Bild: Der Taxidachverband sieht jeden vierten der 200.000 festen Jobs für Fahr…
BERLIN taz | Die ersten Kündigungen sind ausgesprochen, vorsorglich,
schließlich muss man die Kündigungsfrist einhalten, die bei langjährigen
Mitarbeitern ein halbes Jahr betragen kann. „Es ist bitter, weil es ja
gerade die besonders treuen Fahrer in der Firma trifft“, sagt
Taxiunternehmer Wolfgang Schwuchow aus Erfurt. Er hat jetzt, noch im Juni,
zwei langjährigen Fahrern die schriftliche Kündigung zum 1. Januar 2015
überreicht.
Am 1. Januar 2015 kommt der Mindestlohn von 8,50 Euro die Stunde. Das
Gesetz dazu soll am 4. Juli verabschiedet werden. Auch im Taxigewerbe
müssen Unternehmer dann ihren Angestellten den Mindeststundenlohn zahlen,
ganz unabhängig davon, wie viel Fahrten der Kutscher hatte oder wie viel
Umsatz er machte. Die Taxibranche ist in Aufruhr, denn bisher ist die
Bezahlung umsatzabhängig, die Stundenlöhne liegen oft niedriger.
Angestellte Fahrer etwa bekommen derzeit 40 Prozent vom Umsatz als
Bruttolohn. Wer also 8,50 Euro als Stundenlohn einfahren will, müsste 21
Euro Kasse in der Stunde machen. Das schaffen die Kutscher nur selten. „In
Berlin machen die Fahrer im Durchschnitt 14 Euro in der Stunde an Umsatz“,
erzählt Uwe Gawehn von der Taxi-Innung Berlin.

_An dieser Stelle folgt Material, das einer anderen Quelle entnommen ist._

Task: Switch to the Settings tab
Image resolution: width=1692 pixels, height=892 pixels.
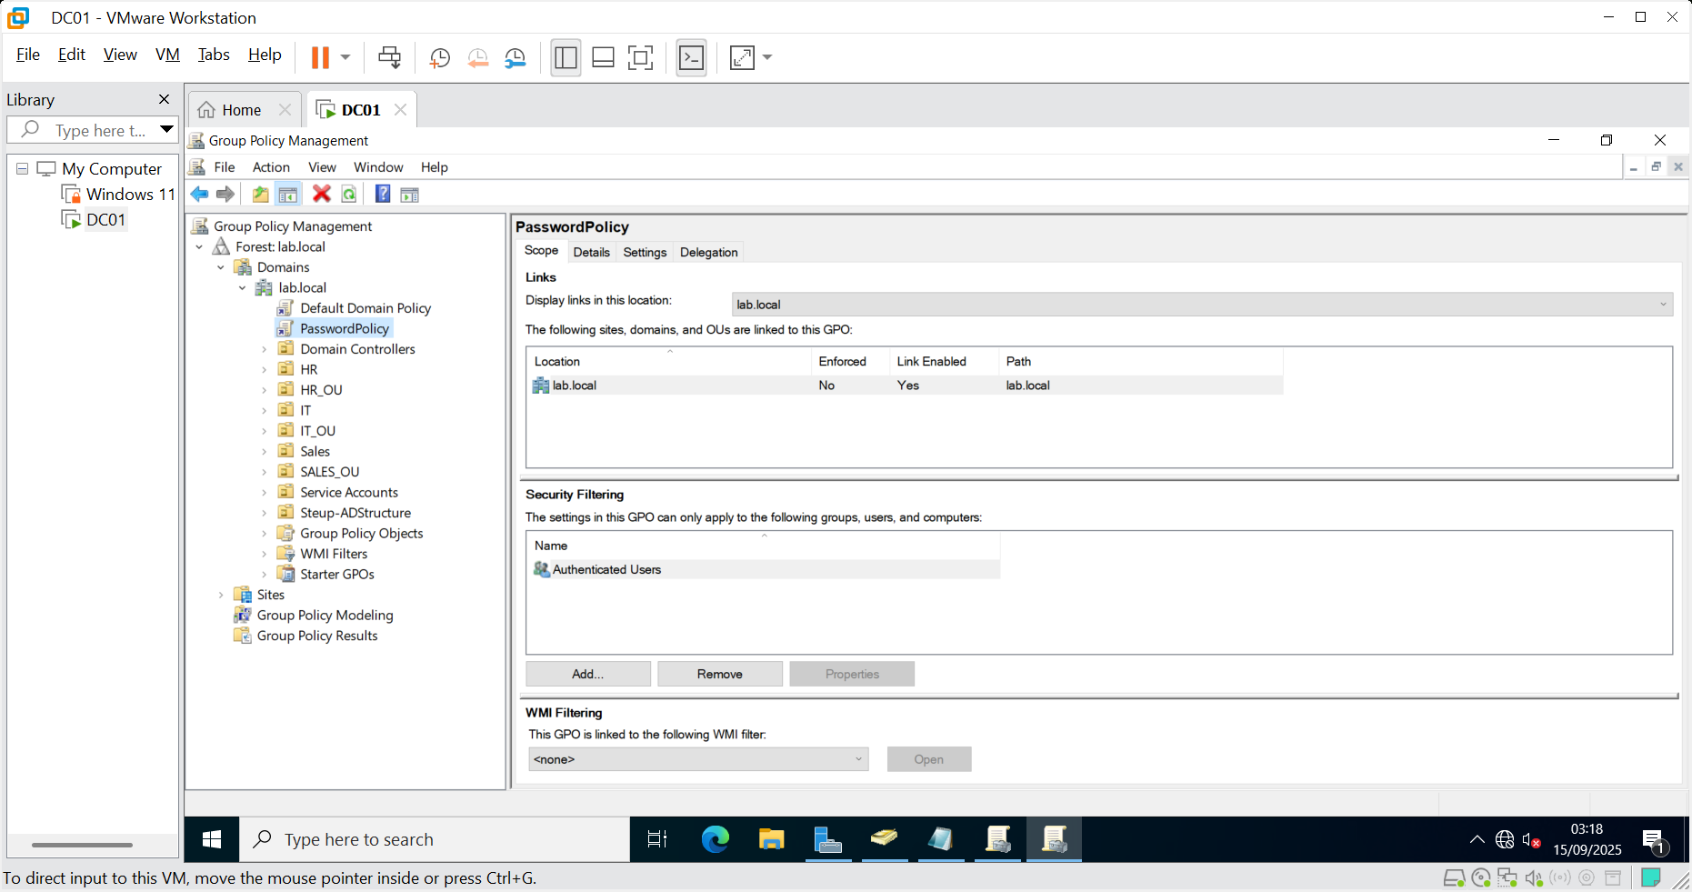Action: click(645, 252)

Mit dem Mindestlohn sei ein
Unternehmen mit angestellten Fahrern nicht mehr wirtschaftlich zu führen,
Entlassungen seien die logische Folge.
Kein Wunder also, dass die Branche händeringend nach alternativen Lösungen
sucht. Eine naheliegende Möglichkeit ist eine Tarifanhebung, sprich
Preiserhöhung. „Doch das kostet Zeit, das bei den Kommunen durchzusetzen“,
sagt Thomas Grätz, Geschäftsführer des Deutschen Taxi- und
Mietwagenverbandes (BZP). Die Taxitarife sind regional unterschiedlich und
müssen von den Kommunen genehmigt werden. Außerdem ist völlig unklar, ob
die Kunden Preiserhöhungen von durchschnittlich 25 Prozent, in Einzelfällen
sogar 70 Prozent akzeptieren.
## Überlange Schichten als Kompensation
Für eine zweijährige Übergangslösung bis zum 1. Januar 2017 sucht die
Taxibranche daher jetzt nach einer Möglichkeit, mit der Gewerkschaft Ver.di
einen Tarifvertrag abzuschließen, der eine Ausnahmeregelung vom Mindestlohn
schafft. Heraus käme ein Lohn von weniger als 8,50 Euro. Denn das Gesetz
erlaubt niedrigere Löhne als 8,50 Euro brutto bis zum Jahre 2017, wenn
diese verbindlich in einem Tarifvertrag stehen. Das Problem: Der
Taxidachverband BZP muss von den Mitgliedern zuerst einmal zum tariffähigen
Arbeitgeberverband erklärt werden, eine erste Abstimmung dazu scheiterte
kürzlich. Jetzt wollen sich die Taxler noch mal am 3. Juli treffen, um den
Arbeitgeberverband aus der Taufe zu heben.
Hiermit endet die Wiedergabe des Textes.